The dollar came under sustained pressure across the currency board, taking the euro to a 10-week high against its transatlantic partner as the correction in the bull run resumed.
The euro climbed above $1.13, a level last touched on February 26, representing a gain of 1.5 per cent on the day.
The dollar was also weaker against sterling, despite market expectations that the pound would weaken in the run-up to Thursday's UK election.
Opinion polls are pointing to a vote resulting in political deadlock, but sterling gained 0.5 per cent on the dollar.
The dollar sell-off also benefited commodity countries, the greenback falling by 1.5-2 per cent against Scandinavian currencies, and by 0.5 per cent against the Brazilian real.
The rally in oil prices was one driver working in their favour, after the US reported a surprise drop in crude oil inventories, taking the price of Brent close to $70 a barrel.
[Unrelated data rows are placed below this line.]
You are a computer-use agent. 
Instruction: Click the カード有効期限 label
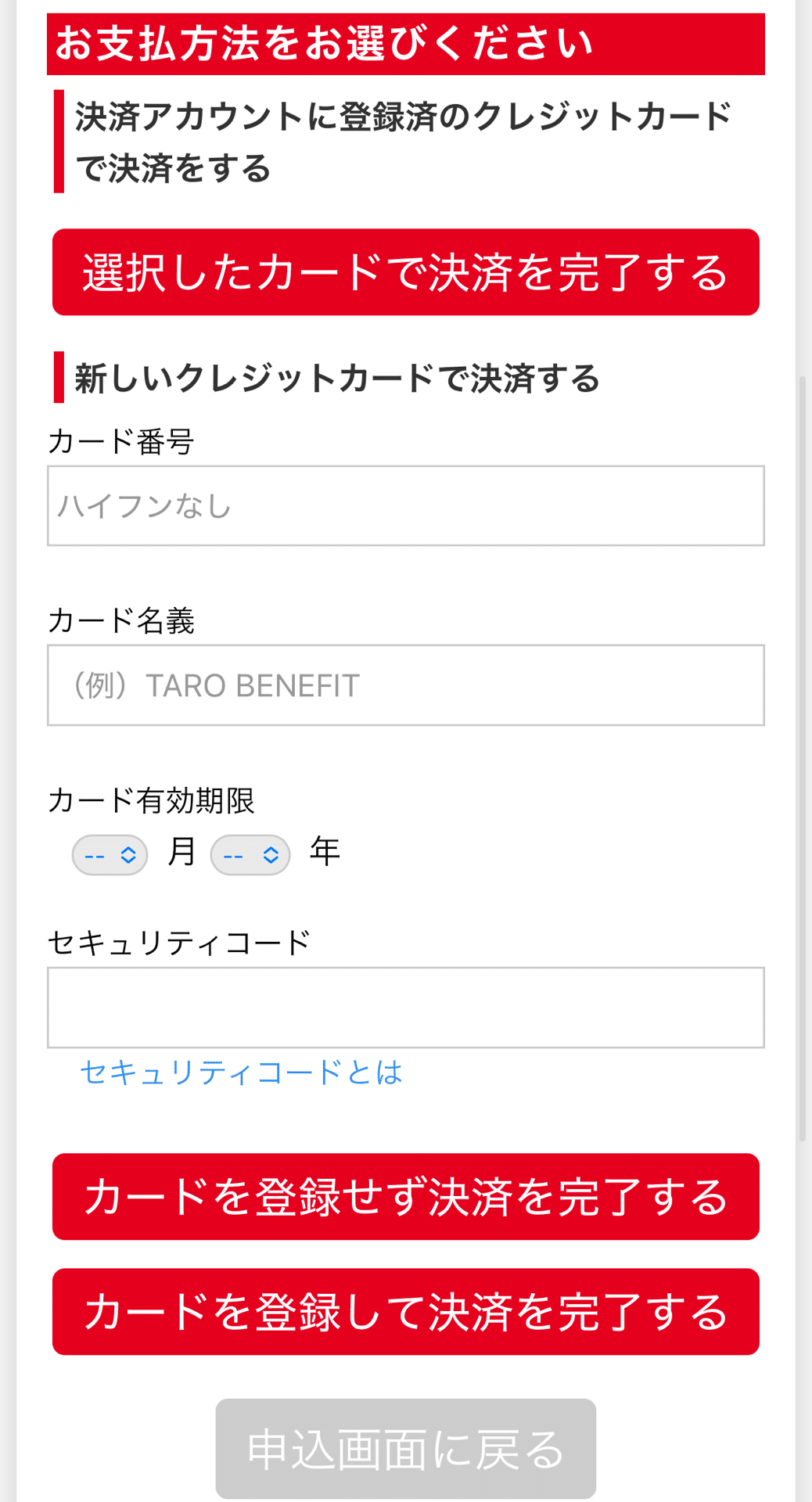[151, 801]
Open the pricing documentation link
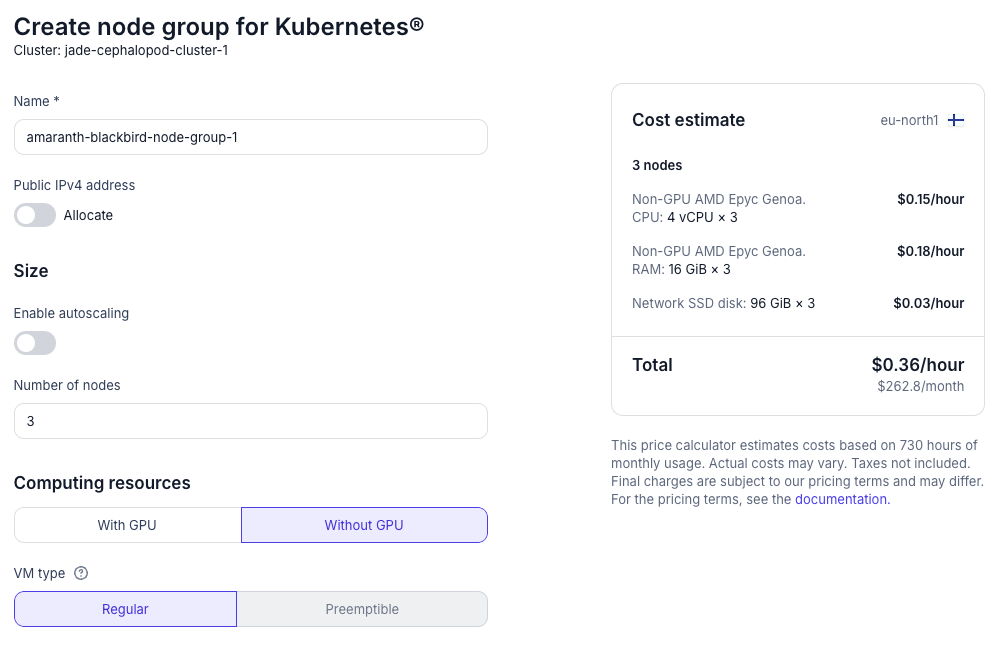 (840, 499)
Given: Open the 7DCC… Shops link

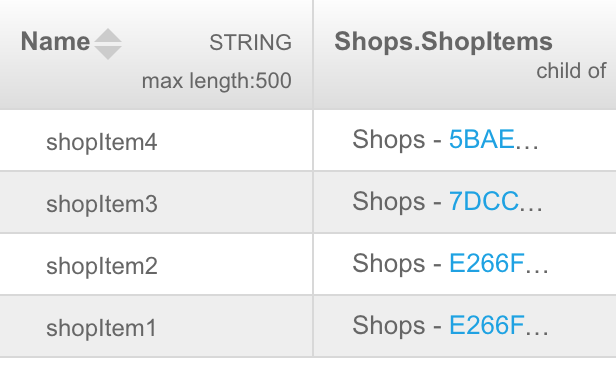Looking at the screenshot, I should coord(496,201).
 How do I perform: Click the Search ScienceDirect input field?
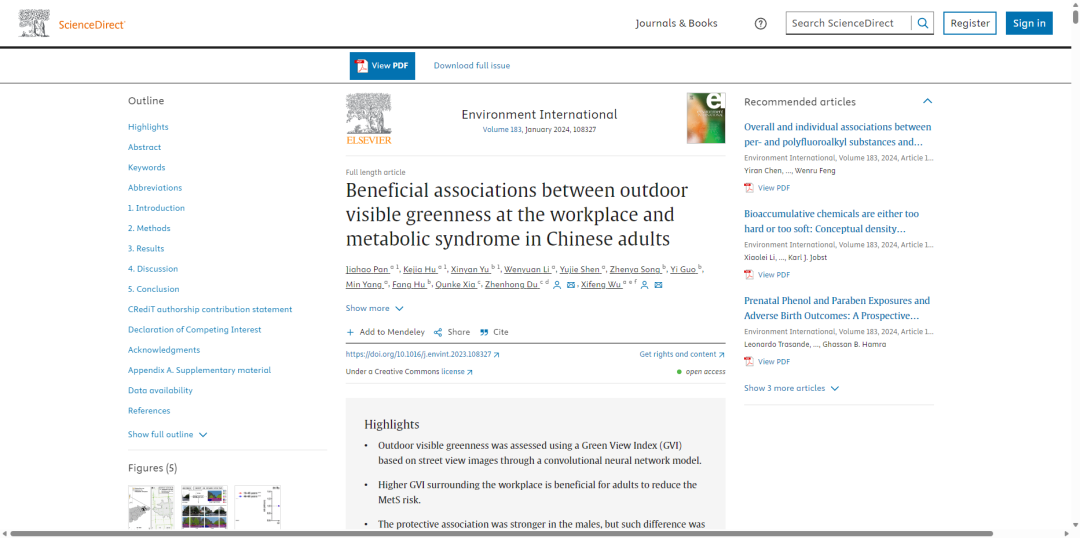(x=849, y=23)
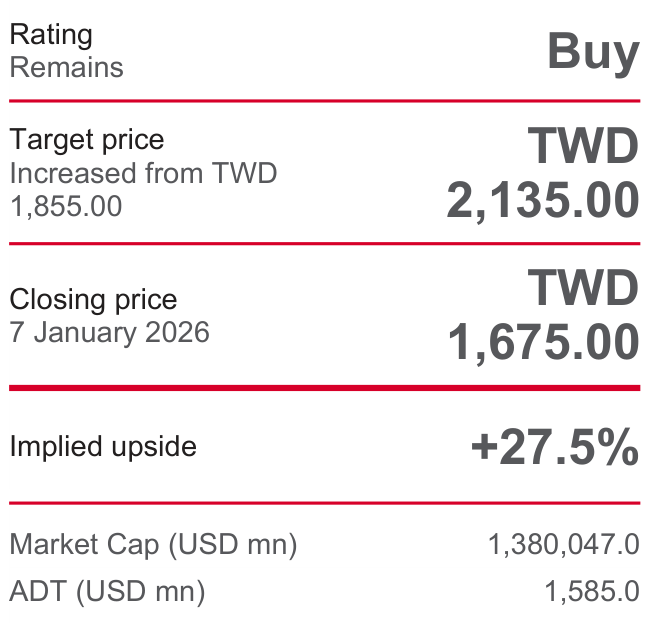Screen dimensions: 653x623
Task: Click the previous target price 1,855.00
Action: point(66,206)
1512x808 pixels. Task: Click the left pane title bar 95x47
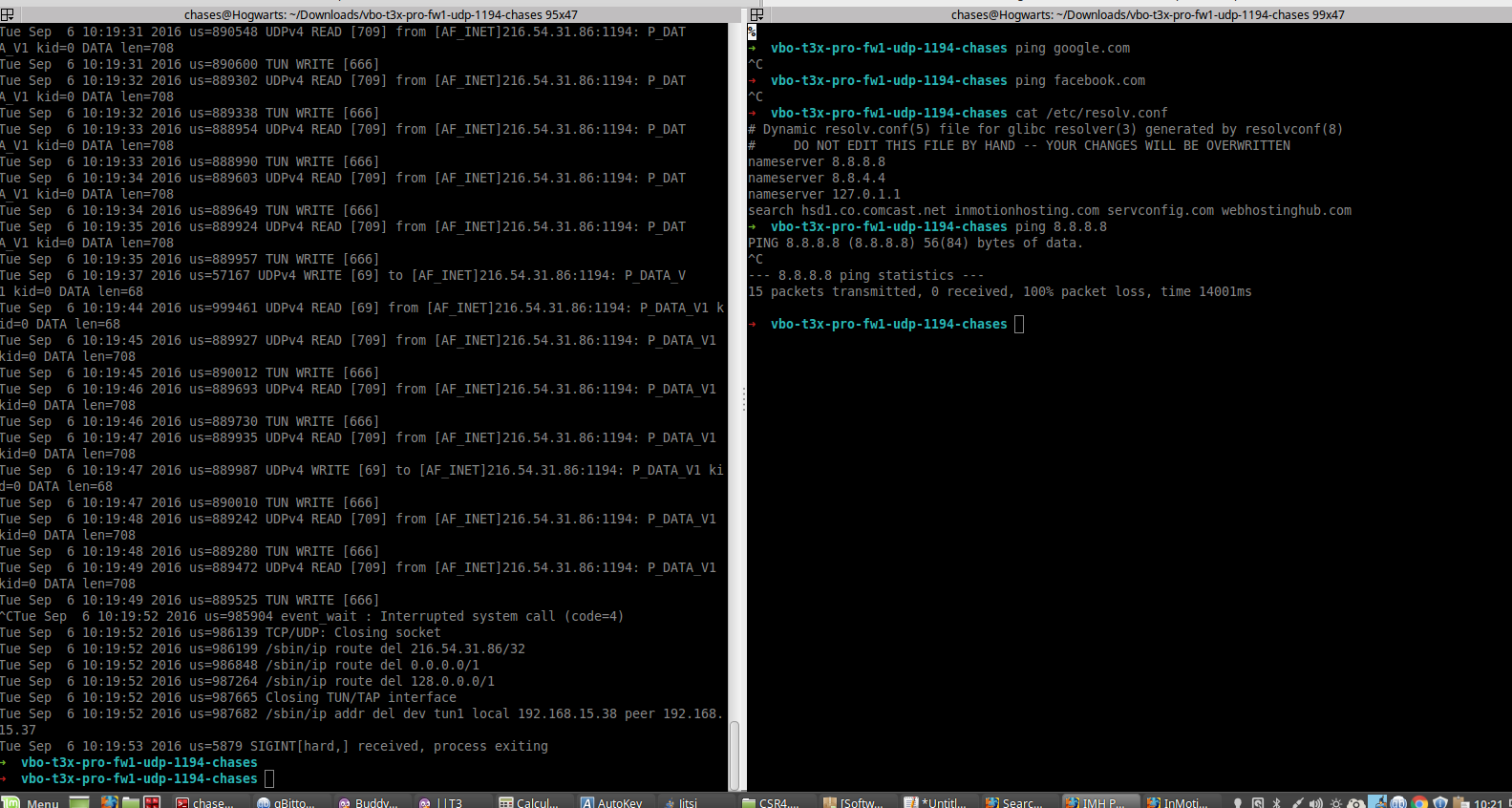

Peter Kinsella, senior foreign exchange strategist at Commerzbank, said the trend of a weakening dollar, which has been steadily coming off its mid-March high, was giving a lift to oil prices.
But he expected the dollar sell-off to be shortlived. Mr Kinsella attributed Wednesday's fall to rising European sovereign bond yields, triggered by a wider sell-off in bonds, and the release of another poor set of US data.
A survey from payroll processor ADP, which tracks private sector employment, showed the US economy last month added 169,000, below the expected 200,000.
Its latest figures come ahead of Friday's key test of the state of the US economy, the release of non-farm payrolls, which economists expect to add 230,000.
These two factors were "taking a shine off long dollar growth", Mr Kinsella said. But he believed the correction in the dollar should presage a resumption in dollar support if US data picks up this month.
"It is a very healthy correction, but I don't expect it to last all that long, maybe for another week and a half, and then revert," he added.
A faltering US economy, highlighted on Tuesday in data recording the biggest monthly trade deficit since 2008, has halted the dollar's stellar growth, and pushed back the Federal Reserve's plan for raising interest rates.
But Steven Englander, G10 currency strategist at Citigroup, said the historic trend in US GDP growth is for a shock to net exports in one quarter to be followed by a sharp correction in the opposite direction in the next quarter.
"Bottom line for the dollar is to be careful how negatively you view these erratic import data," said Mr Englander in a note.